What the task asks
Retype the listing from the line with "Click tracking truck for WH/OUT/00006" to the line with "Action: (x=850, y=622)", with both of those lines included.

Material to process
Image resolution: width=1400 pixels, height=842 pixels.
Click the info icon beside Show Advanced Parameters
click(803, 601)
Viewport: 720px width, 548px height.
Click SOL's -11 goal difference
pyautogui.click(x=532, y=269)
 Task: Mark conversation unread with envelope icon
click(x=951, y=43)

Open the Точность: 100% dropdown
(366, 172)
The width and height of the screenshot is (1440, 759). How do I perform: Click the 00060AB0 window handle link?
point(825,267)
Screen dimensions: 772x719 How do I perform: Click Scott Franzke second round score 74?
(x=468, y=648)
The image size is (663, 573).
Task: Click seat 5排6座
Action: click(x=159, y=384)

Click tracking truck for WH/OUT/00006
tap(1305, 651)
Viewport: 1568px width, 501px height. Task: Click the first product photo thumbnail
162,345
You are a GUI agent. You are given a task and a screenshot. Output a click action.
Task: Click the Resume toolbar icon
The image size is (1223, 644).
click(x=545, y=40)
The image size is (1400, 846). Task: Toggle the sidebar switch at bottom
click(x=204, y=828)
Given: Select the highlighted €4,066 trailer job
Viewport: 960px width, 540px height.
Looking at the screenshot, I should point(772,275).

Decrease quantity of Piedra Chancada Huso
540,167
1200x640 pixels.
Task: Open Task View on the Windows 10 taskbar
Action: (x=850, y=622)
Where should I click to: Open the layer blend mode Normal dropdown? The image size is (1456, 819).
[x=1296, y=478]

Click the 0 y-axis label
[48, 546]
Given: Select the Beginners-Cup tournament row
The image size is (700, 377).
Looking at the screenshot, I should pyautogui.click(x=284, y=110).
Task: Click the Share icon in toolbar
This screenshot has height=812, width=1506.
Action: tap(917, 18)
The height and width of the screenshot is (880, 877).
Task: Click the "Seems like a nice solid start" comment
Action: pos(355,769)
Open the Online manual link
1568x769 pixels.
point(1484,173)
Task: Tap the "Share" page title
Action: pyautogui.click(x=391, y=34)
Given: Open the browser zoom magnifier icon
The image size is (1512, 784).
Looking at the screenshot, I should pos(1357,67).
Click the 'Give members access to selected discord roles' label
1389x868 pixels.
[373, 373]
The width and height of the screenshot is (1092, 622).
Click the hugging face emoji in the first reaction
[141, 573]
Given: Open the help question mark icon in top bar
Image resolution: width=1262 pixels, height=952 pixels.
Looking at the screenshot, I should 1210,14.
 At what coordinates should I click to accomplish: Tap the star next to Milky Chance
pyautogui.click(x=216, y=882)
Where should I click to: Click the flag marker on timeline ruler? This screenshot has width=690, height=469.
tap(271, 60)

Solution for this exercise
Click tracking truck for WH/OUT/00006
tap(1305, 651)
Viewport: 1568px width, 501px height. Task: Click the first product photo thumbnail
162,345
You are a GUI agent. You are given a task and a screenshot. Output a click action.
Task: Click the Resume toolbar icon
The image size is (1223, 644).
click(x=545, y=40)
The image size is (1400, 846). Task: Toggle the sidebar switch at bottom
click(x=204, y=828)
Given: Select the highlighted €4,066 trailer job
Viewport: 960px width, 540px height.
Looking at the screenshot, I should point(772,275).

Decrease quantity of Piedra Chancada Huso
540,167
1200x640 pixels.
Task: Open Task View on the Windows 10 taskbar
Action: (x=850, y=622)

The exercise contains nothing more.